■ What you should do
The material below contains a line with "This screenshot has height=555, width=824." and a line with "Open the Sys:Averages tile menu". Copy exactly those two lines and all lines between them.

■ Provided entries

════════

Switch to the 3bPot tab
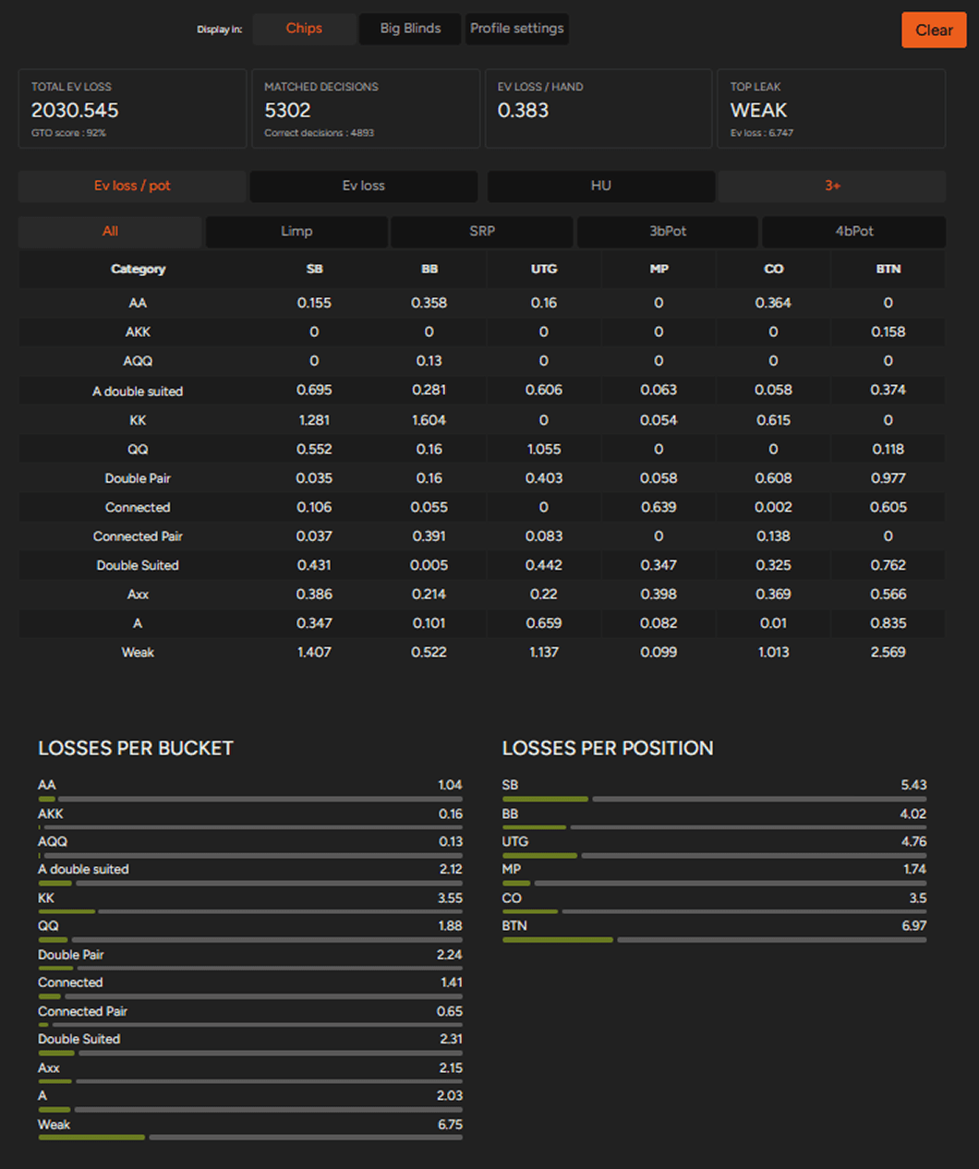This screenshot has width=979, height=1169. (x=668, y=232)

════════

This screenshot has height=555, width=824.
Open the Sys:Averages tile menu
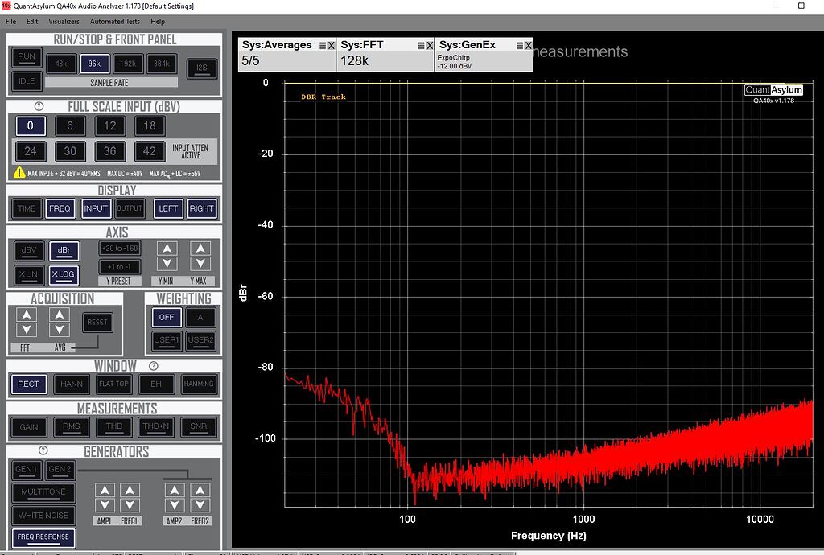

════════

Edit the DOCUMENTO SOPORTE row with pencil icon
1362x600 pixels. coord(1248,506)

════════

■ Answer to this exercise
This screenshot has height=555, width=824.
Open the Sys:Averages tile menu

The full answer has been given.